Hello everyone! I have continued to analyse the data set I began looking into a few days ago, and have some new analysis to present to the community.
Before I commence with showing the analytics, a few important distinctions.
Not Complete
This is by no means a true and complete understanding of the commenting behaviours on the HIVE blockchain. It covers just a week of comments, with the data set used being for the period of 18 May through to 24 May. I will be pulling a larger sample of data to further investigate trends.
Classification of Account Types can be improved
For a discussion of this, see the section "non human accounts for the purpose of this analysis" part of this post.
Not every suggestion is yet implemented
I am so very pleased by everyone who took the time to discuss with me in the comments of my previous post about other things that could be investigated and analysed. This is an interim analysis based on what has interested me and been the quickest to go from MVP (my first post) - to something more polished and repeatable.

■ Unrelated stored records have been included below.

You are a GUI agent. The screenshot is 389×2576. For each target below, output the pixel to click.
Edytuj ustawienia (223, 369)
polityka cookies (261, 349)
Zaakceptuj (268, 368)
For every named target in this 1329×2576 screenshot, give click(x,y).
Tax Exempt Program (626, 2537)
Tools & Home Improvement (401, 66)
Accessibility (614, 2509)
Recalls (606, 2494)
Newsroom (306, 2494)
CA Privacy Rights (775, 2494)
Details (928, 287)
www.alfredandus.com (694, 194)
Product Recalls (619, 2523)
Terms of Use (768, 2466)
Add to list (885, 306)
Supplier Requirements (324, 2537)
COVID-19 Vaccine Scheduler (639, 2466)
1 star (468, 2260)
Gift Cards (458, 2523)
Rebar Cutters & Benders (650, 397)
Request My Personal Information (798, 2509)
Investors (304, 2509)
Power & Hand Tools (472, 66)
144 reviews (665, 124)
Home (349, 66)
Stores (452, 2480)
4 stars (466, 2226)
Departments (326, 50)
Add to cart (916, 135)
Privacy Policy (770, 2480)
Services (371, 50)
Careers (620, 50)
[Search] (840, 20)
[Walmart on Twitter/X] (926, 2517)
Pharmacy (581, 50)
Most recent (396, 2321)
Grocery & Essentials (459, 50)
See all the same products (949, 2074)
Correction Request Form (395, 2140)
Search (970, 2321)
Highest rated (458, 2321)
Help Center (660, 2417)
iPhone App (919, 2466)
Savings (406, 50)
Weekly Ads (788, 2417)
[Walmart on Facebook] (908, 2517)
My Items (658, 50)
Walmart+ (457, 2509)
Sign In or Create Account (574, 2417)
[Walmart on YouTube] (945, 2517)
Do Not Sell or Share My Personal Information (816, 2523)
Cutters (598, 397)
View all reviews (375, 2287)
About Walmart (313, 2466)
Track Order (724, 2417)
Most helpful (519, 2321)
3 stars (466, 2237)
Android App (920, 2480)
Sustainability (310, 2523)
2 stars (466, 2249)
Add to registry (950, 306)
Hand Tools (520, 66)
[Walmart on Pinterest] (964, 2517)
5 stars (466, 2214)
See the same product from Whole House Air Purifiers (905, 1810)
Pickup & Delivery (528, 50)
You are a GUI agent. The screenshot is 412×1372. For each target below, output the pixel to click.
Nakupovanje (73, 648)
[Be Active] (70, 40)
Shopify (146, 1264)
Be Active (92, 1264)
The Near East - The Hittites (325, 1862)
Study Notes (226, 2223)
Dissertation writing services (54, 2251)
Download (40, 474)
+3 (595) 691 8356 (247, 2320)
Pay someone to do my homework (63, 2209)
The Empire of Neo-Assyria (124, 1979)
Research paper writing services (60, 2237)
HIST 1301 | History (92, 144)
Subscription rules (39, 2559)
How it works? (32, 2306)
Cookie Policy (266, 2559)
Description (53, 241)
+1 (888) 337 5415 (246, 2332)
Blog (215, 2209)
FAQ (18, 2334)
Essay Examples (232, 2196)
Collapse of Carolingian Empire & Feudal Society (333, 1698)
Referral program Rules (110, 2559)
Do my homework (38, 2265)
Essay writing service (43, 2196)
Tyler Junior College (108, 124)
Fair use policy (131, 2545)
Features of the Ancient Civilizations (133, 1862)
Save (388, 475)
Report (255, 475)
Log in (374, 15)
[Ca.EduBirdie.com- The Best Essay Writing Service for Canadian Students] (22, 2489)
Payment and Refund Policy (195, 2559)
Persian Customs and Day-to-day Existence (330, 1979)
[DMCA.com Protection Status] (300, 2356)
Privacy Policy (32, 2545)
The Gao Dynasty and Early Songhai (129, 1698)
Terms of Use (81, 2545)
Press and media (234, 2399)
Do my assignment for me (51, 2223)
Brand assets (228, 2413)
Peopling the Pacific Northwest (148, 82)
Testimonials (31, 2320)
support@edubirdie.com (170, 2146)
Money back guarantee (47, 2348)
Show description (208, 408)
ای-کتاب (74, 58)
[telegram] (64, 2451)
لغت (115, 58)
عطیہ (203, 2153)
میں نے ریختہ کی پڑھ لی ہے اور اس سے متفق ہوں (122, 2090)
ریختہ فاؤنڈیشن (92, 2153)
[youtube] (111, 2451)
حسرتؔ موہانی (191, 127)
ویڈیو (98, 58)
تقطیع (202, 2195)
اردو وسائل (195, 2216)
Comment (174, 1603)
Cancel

I'm okay with being proven wrong
If you see stuff in the data that doesn't line up with what you perceive to be facts about the chain, please let me know, and I am happy to further investigate this. Anyway, wtihout further adieu, let's look at the data.
I have completed this analysis using Power Query and Power BI.
I will begin with the homepage of the report, which provides an overview. For the purpose of this example, and to explain the metrics displayed, I will started with only information relating to my own comments for the period:
On the left hand side, we can see the overall information about my comments. The range of dates in which they were found, the total payout value, the average pay out value, the number of comments made, the average length of my comments, how many replies they got, and how long the... longest comment was.
Because my own account is tagged as "human", its human. Below that is the user search function.
The table to the right shows this in a table view, which makes more sense when we want to compare users to Each other for the purpose of analysis.
The table to the right breaks down my conversations with people on the chain. You can see who I replied to the most, and what length my average reply to that person was. I've also added how many votes that reply has gotten.
In my example, you can see that my most common conspirators are @riverflows and @galenkp, along with a whole host of other people.
Comments in General
Now, If I remove the filter showing just myself on the report, things will start to get a little more interesting:
We can now see that I've flagged about 30% of comments as coming from "non human" accounts and when sorting by pay out value, we can see that three non human accounts have received the majority of rewards for comments.
There is, however, an opportunity to improve this analysis, as I am not (at this stage) actively searching to see if there is a beneficiary defined for a user's comments. For instance, redditposh sometimes defines beneficiaries to its comments which go to the author of the top level post.
This is something in my "backlog" to investigate as to where the rewards for such accounts "goes". Take it with a grain of salt for the time being. However, If I flick back over to accounts that I've comfortably defined as a human (again, see the appendices at the bottom of this post for further information on what is used to determine that), then we can start to examine "human" users in more detail.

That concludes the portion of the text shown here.